If a cataract is present or another complication exists, vision may not return to what it was before surgery. Surgery cannot restore vision already lost from glaucoma.

Complications

As with all surgeries, there are risks associated with a trabeculectomy. One of the most common complications is scarring. Other complications include:

  • infection;
  • bleeding;
  • wound leakage;
  • over filtration;
  • cataract;
  • loss of vision.

Although the success rate is quite high, sometimes a single surgical procedure cannot halt the progression of glaucoma. Another surgery and/or continued treatment with medications may be necessary.

An eye that has undergone a trabeculectomy and has a functioning bleb will always be susceptible to infection. A red, uncomfortable eye may be a sign of infection and requires urgent medical attention.

Are there alternatives to glaucoma filtration surgery?

Depending on the type and severity of glaucoma and how much the pressure needs to be lowered to stop its progression, several other treatment procedures are available.

AQUEOUS SHUNT SURGERY

When the risk is high that a trabeculectomy will fail, especially in neovascular glaucoma or glaucoma associated with inflammation in the eye, an aqueous shunt surgery may be recommended. An aqueous shunt is a small tube or valve placed in the eye through a tiny incision. The shunt drains excess fluid into a small reservoir placed on the eye.

This surgery, like a trabeculectomy, is an outpatient surgical procedure. Risks of surgery and postoperative care are similar to those for a trabeculectomy.

LASER TRABECULOPLASTY

There are two types of laser trabeculoplasty: argon laser trabeculoplasty (ALT) and selective laser trabeculoplasty (SLT). These procedures use different lasers to treat the drainage channel. Holes are not created; instead the drain is stimulated to work more effectively.

Both lasers are effective in lowering eye pressure and do so more than 75 percent of the time, however the effect of both kinds of trabeculoplasty can lessen over time. Five years after treatment up to half of those treated will have increased eye pressure. SLT uses lower energy levels and allows for treatment in the future.
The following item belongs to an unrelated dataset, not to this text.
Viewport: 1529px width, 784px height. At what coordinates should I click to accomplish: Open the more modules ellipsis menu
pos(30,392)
The procedure is performed in an ophthalmologist’s office with an eyedrop anesthetic and can usually be completed within 10 minutes. Since eye pressure is monitored after surgery, the total office time required may be two to three hours. A few people experience a rise in eye pressure shortly after laser trabeculoplasty. There is usually little pain associated with this laser procedure and few complications.

CYCLOPHOTOCOAGULATION

When attempts to increase the amount of fluid draining from the eye through the trabecular meshwork fail, another treatment option is to reduce the amount of fluid entering the eye. Cyclophotocoagulation is a procedure that uses a laser beam to treat parts of your eye’s ciliary body. The ciliary body is a band of tissue, located behind where the cornea meets the white part of your eye, that produces the aqueous humor. Treating parts of the ciliary body can reduce the production of aqueous humor, thus lowering eye pressure.

Cyclophotocoagulation is generally used to treat advanced or aggressive open-angle glaucoma. It is usually used after other treatments have proven unsuccessful. The procedure is performed with local anesthesia. When the anesthetic wears off after the procedure, you may experience some pain or discomfort. Your ophthalmologist may prescribe medication such as Tylenol with codeine or Vicodin® to help ease the discomfort.
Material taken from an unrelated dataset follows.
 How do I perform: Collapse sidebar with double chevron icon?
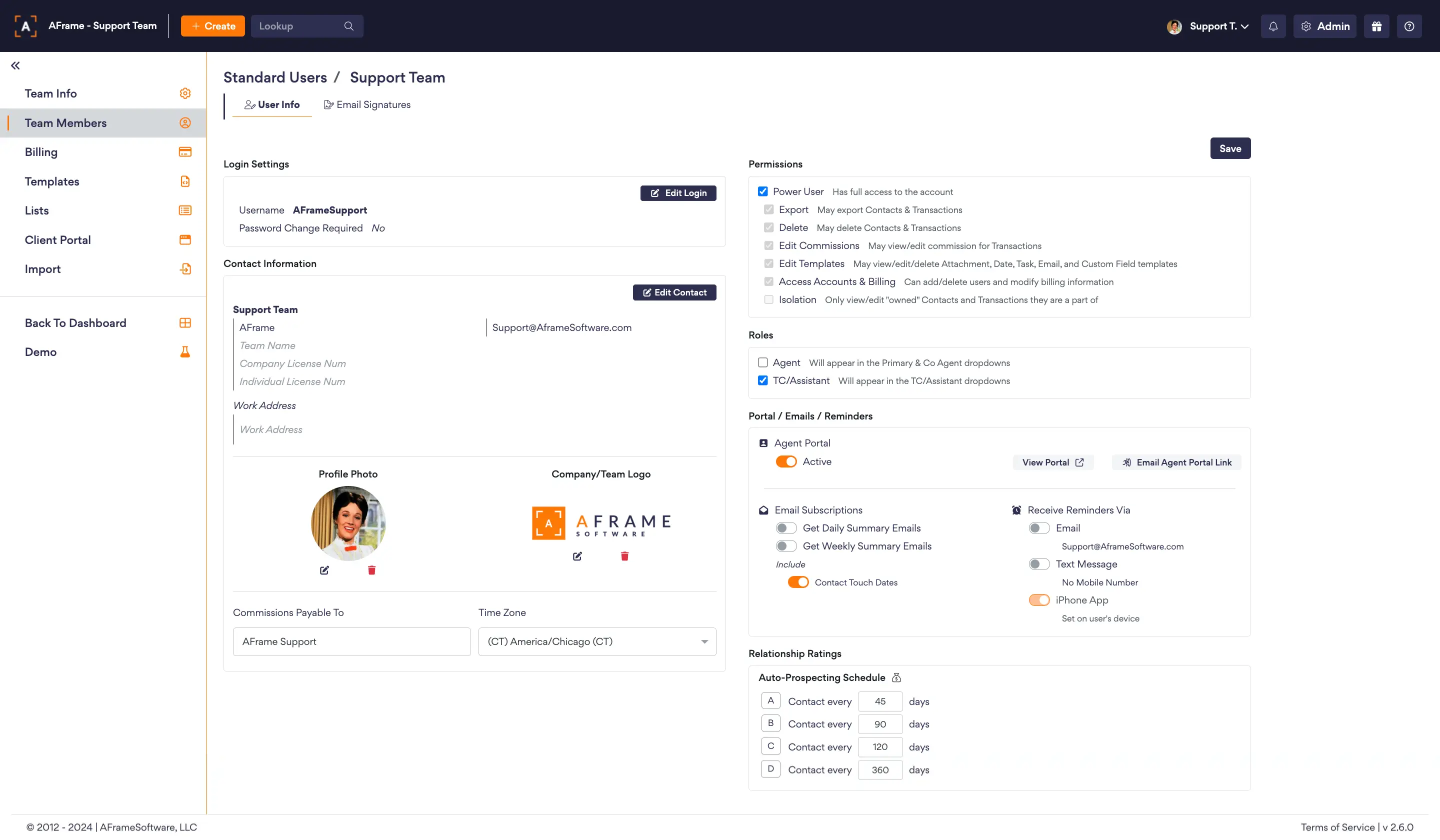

In follow-up exams after cyclophotocoagulation, your ophthalmologist will check for inflammation and monitor the pressure in your eye.
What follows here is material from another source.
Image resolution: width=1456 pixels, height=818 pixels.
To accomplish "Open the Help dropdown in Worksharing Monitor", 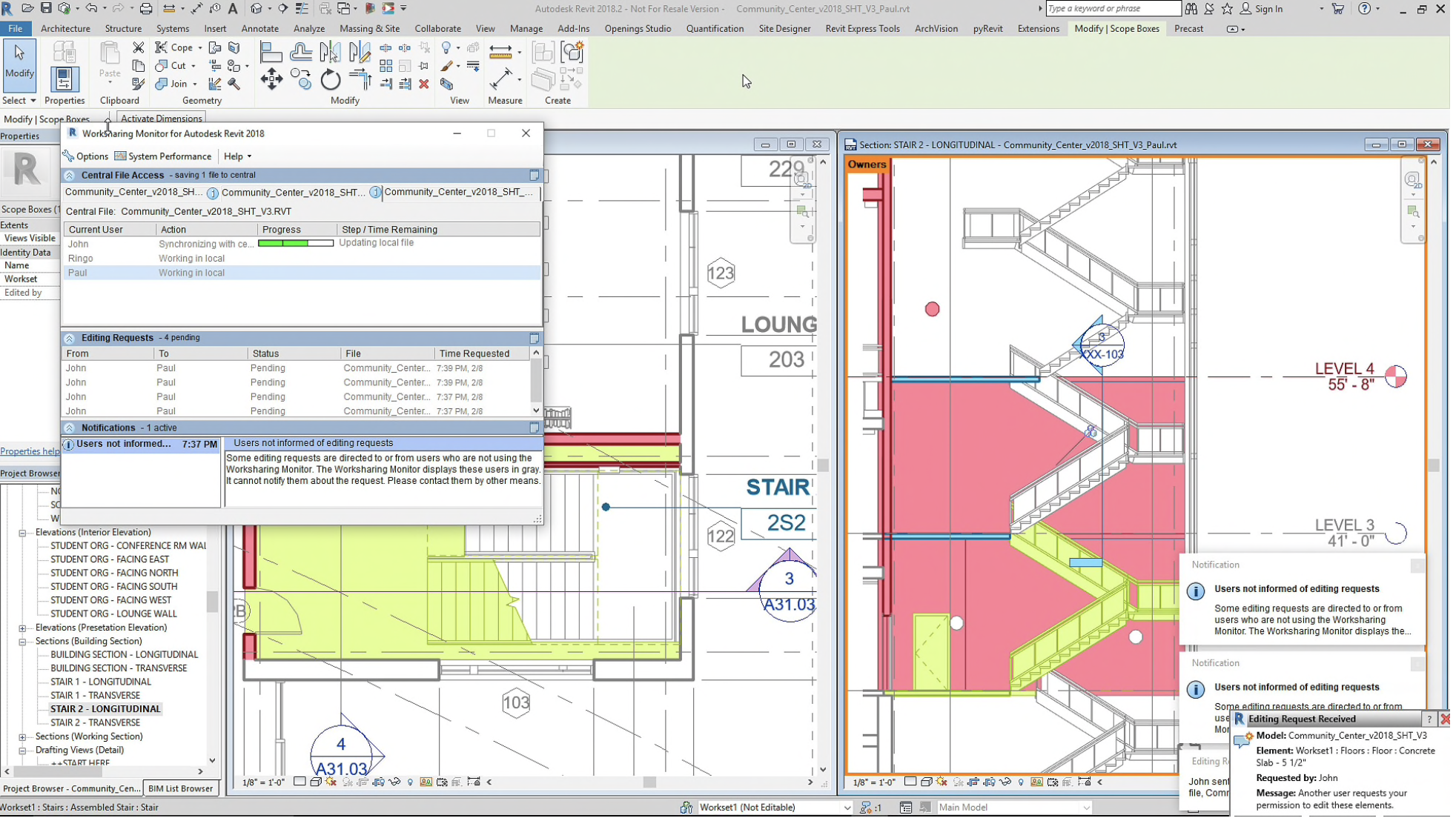I will pos(237,156).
Risks associated with cyclophotocoagulation include pain, inflammation, and decreased vision. While the risks may sound unpleasant, keep in mind that unless severe glaucoma is treated, you run the risk of losing vision permanently.

Loss of vision can be prevented

Vision loss from glaucoma can be prevented if it is caught and treated in time. Glaucoma filtration surgery is the most common glaucoma surgery. Although complications may occur, most are treatable. While glaucoma treatments cannot restore vision already lost from glaucoma, early detection and treatment offer the best chance of preserving vision.